Going even further, compilers implemented separately can do this as well. A lot of the internals can be extracted into separate libraries so that multiple compilers can use these libraries. Often compilers are divided into "frontends" and "backends." Frontends and backends communicate through the use of an "immediate language." This is a language which both the frontend and the backend "speak." The frontend transforms its input into the shared language and the backend turns this shared language into machine code.
Shouldn't we try this with other pieces of software? Make it modular and easily interchangeable. The answer is that we are, but only in some regards. Inspired by the Unix philosophy (make small programs which do only one thing and build big programs by composing the small programs; there's more to it but that's a high-level overview) WebAssembly is a specification for a common language. Unlike our compilers however WebAssembly is designed to be directly executed. This makes it possible for programs written in different languages to interact with each other with limited overhead (often data has to be duplicated and encoded by one language before being decoded by another language to overcome the differences between languages).

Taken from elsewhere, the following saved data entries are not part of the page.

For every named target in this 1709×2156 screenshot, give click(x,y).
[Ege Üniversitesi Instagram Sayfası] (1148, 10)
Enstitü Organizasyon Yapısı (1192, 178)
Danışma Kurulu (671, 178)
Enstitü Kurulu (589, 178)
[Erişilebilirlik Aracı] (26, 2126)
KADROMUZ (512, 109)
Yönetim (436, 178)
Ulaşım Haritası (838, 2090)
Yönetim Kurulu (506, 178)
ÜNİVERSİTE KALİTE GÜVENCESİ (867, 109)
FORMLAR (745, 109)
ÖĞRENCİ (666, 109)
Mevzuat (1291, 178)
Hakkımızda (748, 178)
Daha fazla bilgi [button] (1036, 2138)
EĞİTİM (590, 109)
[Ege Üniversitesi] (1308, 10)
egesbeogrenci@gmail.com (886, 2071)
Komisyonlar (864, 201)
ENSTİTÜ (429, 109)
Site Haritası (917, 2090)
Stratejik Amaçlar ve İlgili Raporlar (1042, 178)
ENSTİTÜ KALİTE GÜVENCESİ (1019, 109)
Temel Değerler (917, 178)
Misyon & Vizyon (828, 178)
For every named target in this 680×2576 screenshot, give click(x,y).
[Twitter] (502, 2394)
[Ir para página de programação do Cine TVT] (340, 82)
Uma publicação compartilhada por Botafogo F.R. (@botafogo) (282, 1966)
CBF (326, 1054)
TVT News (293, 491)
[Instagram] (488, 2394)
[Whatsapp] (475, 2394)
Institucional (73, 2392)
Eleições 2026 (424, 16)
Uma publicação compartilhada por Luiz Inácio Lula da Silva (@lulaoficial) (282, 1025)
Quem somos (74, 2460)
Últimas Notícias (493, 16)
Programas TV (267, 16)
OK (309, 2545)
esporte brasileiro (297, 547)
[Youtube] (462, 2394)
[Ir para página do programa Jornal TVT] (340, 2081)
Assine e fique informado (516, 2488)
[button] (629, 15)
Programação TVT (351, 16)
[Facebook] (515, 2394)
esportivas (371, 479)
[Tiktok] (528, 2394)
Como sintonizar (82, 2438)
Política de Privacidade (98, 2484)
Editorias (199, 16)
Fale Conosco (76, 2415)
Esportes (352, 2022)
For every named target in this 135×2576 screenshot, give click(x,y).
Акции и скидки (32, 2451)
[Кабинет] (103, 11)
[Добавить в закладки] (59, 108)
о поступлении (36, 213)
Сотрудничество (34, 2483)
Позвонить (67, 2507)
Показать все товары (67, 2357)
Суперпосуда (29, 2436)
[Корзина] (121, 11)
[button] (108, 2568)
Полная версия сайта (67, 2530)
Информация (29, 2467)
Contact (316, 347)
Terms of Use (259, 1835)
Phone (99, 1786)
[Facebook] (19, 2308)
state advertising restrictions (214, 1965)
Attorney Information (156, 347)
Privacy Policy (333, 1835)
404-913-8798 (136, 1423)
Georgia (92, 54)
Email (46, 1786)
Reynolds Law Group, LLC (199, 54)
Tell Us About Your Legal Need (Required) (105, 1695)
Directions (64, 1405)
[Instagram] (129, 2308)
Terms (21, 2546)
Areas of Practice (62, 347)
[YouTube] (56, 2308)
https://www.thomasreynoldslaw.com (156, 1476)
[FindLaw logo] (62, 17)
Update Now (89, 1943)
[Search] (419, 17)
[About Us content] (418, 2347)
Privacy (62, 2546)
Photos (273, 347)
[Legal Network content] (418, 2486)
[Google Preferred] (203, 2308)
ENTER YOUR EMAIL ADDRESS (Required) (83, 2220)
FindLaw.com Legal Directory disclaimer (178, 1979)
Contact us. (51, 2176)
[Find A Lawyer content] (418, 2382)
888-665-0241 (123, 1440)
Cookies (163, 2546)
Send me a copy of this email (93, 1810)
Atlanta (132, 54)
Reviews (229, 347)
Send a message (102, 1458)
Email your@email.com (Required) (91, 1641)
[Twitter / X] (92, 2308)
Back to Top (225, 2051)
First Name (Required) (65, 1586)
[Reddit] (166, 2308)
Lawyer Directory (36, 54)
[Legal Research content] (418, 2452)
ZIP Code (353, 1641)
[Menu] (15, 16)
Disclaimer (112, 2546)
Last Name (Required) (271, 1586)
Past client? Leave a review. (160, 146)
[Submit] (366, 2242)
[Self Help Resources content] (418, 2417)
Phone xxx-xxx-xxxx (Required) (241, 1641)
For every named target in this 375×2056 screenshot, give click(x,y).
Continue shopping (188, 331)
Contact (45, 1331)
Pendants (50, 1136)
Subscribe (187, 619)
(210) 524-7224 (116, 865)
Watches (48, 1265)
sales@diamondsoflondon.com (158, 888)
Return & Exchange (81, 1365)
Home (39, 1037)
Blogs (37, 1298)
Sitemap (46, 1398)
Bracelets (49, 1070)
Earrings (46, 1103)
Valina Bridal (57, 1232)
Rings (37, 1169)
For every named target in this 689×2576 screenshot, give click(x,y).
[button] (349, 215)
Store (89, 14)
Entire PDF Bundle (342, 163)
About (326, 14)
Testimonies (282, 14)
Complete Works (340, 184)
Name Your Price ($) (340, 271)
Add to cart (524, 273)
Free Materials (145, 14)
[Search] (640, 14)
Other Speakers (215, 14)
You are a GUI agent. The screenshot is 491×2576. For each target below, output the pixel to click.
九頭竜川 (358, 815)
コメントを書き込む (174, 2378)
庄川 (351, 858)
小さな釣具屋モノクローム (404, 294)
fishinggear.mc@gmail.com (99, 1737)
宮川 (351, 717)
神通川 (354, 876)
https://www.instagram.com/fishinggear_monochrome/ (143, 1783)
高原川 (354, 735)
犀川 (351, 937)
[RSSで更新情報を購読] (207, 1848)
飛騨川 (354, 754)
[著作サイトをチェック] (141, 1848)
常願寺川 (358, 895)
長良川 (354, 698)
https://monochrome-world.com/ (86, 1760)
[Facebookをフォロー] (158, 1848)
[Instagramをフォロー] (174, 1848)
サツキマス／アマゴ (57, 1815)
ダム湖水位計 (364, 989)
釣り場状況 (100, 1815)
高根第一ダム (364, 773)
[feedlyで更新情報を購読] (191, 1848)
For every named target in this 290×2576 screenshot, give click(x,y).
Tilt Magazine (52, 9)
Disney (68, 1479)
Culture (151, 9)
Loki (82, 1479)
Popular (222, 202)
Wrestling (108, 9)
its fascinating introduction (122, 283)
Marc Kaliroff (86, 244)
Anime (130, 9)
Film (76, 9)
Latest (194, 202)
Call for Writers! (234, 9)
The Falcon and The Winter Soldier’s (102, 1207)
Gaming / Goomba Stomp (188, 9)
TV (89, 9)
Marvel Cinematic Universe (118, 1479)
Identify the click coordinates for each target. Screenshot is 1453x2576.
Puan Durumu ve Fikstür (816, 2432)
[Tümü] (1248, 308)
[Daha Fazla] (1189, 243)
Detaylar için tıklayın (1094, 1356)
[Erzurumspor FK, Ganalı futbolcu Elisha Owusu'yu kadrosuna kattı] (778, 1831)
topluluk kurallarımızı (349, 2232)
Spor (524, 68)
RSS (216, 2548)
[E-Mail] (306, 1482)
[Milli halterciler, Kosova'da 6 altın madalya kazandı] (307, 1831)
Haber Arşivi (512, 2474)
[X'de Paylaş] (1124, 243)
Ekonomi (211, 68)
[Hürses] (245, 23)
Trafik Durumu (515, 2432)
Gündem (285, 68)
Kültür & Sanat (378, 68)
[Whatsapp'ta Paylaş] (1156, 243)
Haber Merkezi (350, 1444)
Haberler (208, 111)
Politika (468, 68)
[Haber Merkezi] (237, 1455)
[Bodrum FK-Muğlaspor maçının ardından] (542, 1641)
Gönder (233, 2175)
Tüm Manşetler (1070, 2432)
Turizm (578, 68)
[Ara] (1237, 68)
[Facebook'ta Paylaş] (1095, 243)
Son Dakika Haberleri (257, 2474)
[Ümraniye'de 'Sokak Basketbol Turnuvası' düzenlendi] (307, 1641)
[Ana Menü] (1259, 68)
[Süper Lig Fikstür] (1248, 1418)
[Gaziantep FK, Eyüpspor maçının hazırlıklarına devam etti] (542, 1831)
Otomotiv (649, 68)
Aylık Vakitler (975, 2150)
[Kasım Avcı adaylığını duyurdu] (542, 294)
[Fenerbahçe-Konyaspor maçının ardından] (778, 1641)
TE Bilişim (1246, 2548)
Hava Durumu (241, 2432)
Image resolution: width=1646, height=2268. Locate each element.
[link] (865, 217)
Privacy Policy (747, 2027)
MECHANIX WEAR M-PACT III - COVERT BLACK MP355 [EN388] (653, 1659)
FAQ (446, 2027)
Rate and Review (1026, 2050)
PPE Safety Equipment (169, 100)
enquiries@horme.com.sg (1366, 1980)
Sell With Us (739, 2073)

While interesting and important, such specifications are about realising such a philosophy for the programmer. When it comes to runtime (i.e. when a computer program is run) the user typically has extremely limited capability to change things. Our interoperable standards are many and they lie beneath the surface like sleeping beasts. We need to awake them and allow them to smash through the ice which has built up. When I talk about the "surface" I mean technology that the average person uses like search engines and social media platforms.
The downside to such an approach – interoperability and modularity is that it places a burden of additional complexity on the user. Choice is a great thing to have, but many people are likely to be unsure of what to decide to use. We don't just need to make applications interoperable. We need to make them interoperable in a way which makes them more usable. The problem is a complex one and requires some serious thought. How do we decompose applications in such a way that software becomes more usable rather than less? How do we ensure that applications which offer a large set of common features, but also offer slightly different features can interoperate? Is it possible to convince our tech giants to go for such a model?
This modularity has worked in compilers because they are essentially the culmination of a number of different services, sharing some code to save themselves effort.
Such a model might be a better alternative to antitrust, which is going to be a messy processes. Obviously, the current model we have is bad and I personally believe antitrust is better than the status quo. Forcing tech companies to open up their platforms and make them interoperable might be better than antitrust though. Maybe it's even a form of antitrust?
This is something I'm curious to investigate further, particularly around drawing inspiration from existing pieces of software which handle complexity and scale effectively.